*Instructions for the task*
Rewrite the records from the line containing "Viewport: 512px width, 520px height." through the line containing "click(x=260, y=257)" as a Markdown table with the columns Row and Line. Number each line in the Row column and leave out blank lines.

————————

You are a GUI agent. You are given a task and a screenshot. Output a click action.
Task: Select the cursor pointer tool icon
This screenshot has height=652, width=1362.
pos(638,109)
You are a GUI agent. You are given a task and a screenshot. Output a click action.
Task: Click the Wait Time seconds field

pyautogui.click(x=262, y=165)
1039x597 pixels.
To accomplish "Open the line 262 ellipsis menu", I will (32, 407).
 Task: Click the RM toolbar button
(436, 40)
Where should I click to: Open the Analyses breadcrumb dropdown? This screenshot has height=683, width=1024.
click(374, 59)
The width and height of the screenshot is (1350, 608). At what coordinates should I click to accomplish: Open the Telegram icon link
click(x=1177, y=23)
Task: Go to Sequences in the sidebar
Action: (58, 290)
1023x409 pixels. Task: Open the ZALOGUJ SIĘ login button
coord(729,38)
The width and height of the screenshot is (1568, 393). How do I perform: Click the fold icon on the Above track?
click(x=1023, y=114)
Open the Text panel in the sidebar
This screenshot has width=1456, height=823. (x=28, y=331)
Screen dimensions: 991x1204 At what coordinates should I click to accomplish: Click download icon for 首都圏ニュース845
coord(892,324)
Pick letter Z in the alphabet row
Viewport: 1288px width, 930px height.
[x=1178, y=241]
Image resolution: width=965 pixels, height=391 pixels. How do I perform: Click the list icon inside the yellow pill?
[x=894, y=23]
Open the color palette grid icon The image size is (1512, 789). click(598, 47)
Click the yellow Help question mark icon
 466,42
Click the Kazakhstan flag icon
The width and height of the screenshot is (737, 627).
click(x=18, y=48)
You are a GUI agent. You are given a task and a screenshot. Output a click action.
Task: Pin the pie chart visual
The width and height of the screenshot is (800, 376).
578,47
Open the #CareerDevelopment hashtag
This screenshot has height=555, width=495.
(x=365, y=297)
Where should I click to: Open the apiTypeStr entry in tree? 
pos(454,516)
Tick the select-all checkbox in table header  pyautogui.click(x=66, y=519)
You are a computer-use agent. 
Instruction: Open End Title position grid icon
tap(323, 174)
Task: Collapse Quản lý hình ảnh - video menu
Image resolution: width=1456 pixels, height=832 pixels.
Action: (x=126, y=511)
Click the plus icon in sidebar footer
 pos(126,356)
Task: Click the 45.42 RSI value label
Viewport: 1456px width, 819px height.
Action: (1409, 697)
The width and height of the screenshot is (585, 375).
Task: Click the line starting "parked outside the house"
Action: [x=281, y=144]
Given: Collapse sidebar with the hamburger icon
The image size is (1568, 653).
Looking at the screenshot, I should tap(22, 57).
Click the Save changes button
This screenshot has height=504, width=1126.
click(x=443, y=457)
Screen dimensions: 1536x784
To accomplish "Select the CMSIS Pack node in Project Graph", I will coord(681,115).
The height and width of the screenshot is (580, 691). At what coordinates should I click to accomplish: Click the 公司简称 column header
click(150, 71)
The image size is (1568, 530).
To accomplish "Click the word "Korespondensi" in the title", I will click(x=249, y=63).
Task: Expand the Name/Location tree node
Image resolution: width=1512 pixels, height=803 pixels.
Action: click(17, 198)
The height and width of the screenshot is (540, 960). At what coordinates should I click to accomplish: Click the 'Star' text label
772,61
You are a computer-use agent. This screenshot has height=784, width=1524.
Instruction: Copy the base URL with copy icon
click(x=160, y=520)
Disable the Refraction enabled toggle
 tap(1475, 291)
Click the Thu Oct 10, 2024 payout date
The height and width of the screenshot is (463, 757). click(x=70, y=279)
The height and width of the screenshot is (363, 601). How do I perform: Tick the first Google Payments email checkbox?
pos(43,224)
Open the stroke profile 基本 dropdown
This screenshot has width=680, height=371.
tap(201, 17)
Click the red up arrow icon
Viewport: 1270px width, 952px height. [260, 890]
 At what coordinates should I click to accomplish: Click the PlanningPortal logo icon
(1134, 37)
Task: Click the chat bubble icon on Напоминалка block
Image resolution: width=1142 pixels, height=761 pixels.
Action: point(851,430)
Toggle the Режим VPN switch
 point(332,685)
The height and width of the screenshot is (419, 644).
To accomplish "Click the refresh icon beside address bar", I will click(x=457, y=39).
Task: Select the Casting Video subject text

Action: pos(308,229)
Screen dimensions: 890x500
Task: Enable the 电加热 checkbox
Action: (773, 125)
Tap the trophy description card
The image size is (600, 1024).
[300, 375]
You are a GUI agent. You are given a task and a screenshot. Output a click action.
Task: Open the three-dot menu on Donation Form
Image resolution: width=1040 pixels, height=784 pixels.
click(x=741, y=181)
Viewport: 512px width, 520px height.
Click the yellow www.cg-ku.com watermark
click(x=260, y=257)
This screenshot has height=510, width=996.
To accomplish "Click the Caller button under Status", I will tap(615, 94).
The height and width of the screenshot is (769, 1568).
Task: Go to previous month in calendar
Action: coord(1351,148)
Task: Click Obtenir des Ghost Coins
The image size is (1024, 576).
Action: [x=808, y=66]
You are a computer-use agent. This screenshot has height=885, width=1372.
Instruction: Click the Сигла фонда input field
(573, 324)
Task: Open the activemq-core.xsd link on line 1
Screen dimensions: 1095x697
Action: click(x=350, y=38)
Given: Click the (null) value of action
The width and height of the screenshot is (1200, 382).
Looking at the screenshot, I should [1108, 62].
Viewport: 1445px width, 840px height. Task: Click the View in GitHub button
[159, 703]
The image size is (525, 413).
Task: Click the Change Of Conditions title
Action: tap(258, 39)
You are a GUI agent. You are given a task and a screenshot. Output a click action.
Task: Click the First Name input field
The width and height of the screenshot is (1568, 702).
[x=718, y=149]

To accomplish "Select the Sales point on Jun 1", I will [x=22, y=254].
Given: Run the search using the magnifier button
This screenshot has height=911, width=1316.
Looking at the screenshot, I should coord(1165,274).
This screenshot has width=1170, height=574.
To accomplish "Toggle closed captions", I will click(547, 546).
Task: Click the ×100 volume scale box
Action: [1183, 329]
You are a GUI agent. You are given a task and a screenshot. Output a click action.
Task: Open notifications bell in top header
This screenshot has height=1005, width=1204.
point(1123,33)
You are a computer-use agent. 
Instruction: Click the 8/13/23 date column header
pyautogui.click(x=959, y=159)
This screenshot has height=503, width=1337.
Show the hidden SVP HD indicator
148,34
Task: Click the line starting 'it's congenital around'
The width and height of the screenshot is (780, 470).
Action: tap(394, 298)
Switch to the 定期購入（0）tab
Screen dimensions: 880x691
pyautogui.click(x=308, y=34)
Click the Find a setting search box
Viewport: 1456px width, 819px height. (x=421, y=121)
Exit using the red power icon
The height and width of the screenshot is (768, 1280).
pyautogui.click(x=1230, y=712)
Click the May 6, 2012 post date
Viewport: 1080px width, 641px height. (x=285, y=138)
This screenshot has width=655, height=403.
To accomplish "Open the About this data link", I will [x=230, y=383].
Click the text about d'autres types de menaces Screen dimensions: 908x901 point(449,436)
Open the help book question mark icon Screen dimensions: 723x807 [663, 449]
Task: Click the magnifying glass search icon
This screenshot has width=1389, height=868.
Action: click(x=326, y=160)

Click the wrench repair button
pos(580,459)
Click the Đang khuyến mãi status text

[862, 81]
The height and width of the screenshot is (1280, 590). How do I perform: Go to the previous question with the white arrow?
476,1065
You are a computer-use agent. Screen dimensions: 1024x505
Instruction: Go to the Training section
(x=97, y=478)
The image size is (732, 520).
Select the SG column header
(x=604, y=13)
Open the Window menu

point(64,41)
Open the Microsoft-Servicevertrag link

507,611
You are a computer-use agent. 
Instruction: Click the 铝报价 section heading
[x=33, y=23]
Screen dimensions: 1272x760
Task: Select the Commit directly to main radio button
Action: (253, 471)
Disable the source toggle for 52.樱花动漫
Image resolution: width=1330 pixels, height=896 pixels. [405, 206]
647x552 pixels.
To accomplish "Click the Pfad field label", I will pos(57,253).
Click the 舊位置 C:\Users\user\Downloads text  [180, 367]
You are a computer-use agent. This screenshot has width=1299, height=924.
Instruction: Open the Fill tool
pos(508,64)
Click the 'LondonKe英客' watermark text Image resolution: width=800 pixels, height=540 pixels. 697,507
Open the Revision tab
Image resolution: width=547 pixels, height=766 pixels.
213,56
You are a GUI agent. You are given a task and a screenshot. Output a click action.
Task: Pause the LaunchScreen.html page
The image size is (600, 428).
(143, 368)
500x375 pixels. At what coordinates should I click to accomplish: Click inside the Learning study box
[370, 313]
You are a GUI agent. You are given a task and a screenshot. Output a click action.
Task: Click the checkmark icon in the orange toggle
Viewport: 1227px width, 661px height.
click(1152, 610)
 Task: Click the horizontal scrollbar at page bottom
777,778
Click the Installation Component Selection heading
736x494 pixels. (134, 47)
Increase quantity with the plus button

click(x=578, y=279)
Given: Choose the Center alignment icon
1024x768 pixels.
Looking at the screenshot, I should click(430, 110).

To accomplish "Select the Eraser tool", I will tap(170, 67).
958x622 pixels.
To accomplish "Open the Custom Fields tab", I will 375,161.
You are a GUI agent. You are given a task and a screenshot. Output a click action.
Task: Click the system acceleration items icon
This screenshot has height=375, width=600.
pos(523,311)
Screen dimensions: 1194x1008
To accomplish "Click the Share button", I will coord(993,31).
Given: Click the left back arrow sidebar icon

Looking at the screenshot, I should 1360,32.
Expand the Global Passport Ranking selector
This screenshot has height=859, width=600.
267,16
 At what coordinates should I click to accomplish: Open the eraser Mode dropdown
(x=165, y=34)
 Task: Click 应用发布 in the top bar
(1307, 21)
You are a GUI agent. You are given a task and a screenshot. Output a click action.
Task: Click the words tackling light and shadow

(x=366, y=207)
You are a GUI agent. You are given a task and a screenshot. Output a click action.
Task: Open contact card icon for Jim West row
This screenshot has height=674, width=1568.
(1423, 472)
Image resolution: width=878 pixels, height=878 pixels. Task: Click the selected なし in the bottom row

————————

*Completed task*
| Row | Line |
|---|---|
| 1 | Viewport: 512px width, 520px height. |
| 2 | Click the yellow www.cg-ku.com watermark |
| 3 | click(x=260, y=257) |